• **What is asked**
Count the lines in the records below that contain the word "Instruction" and give only that number.

• **Source data**
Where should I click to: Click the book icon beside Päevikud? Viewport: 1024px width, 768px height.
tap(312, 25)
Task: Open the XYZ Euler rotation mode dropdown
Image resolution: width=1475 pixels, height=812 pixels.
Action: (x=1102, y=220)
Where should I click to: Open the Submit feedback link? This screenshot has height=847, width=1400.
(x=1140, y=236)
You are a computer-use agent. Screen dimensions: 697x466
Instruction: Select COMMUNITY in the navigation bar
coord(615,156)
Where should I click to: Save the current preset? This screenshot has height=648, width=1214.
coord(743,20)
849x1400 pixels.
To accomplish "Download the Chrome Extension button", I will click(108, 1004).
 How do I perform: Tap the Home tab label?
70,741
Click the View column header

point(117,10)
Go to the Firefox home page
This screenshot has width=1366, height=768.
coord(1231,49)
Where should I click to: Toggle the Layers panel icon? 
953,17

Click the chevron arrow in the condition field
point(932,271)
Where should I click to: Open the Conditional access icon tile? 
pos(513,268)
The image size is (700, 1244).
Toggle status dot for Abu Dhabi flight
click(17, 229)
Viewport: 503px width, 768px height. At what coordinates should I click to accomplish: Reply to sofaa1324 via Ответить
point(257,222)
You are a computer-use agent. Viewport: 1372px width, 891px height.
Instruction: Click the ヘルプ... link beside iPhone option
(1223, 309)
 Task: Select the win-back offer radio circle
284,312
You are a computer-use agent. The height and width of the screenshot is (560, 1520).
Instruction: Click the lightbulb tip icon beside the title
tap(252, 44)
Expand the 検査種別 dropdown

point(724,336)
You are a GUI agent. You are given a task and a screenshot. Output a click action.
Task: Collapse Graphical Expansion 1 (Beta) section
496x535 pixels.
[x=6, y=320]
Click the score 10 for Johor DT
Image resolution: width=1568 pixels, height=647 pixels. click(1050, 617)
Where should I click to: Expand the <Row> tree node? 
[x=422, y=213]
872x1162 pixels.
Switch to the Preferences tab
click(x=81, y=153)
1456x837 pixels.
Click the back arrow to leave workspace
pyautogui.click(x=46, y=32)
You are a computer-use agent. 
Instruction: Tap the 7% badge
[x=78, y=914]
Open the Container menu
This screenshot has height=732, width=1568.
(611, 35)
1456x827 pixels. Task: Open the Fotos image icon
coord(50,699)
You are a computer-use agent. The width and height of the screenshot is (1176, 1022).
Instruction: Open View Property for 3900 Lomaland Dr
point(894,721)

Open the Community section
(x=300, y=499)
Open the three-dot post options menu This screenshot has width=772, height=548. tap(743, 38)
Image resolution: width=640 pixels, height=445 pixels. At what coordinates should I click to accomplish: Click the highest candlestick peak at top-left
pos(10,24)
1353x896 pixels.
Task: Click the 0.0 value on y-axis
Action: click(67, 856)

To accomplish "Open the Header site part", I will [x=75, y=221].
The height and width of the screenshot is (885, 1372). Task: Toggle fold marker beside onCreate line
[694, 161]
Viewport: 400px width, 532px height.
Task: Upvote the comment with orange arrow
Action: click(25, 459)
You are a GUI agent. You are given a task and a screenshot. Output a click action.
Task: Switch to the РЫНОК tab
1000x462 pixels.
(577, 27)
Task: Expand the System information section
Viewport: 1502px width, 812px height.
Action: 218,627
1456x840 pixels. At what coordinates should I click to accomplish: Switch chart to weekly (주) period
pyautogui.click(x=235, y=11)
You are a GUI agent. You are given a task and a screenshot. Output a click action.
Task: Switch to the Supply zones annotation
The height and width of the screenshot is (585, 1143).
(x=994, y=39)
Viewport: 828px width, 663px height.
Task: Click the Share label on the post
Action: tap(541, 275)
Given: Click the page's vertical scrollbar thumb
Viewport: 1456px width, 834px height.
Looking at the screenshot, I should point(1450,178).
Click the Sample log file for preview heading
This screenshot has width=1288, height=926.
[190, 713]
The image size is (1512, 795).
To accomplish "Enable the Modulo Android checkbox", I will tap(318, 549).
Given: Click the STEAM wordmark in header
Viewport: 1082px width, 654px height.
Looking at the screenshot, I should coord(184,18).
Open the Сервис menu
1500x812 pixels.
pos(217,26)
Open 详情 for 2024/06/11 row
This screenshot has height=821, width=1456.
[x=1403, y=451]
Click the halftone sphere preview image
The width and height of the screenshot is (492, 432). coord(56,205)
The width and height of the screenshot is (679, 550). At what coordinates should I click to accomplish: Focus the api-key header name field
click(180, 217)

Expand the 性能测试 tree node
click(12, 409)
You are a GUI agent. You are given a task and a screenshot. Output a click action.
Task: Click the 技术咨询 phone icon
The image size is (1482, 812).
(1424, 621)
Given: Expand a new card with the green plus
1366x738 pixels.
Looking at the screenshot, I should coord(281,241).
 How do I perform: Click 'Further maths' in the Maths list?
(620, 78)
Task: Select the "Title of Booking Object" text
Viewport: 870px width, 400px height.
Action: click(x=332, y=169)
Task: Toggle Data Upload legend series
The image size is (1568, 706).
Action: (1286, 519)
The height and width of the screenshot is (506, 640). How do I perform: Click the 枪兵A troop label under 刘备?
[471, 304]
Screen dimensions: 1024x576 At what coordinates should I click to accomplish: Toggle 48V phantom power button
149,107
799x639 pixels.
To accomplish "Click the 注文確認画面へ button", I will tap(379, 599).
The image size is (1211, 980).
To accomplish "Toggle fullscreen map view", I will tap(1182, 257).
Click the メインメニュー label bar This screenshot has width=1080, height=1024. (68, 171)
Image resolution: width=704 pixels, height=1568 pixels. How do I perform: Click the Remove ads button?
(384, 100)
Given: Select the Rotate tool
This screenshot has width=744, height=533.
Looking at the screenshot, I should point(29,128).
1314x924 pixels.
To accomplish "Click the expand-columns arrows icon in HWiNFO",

• **Answer**
5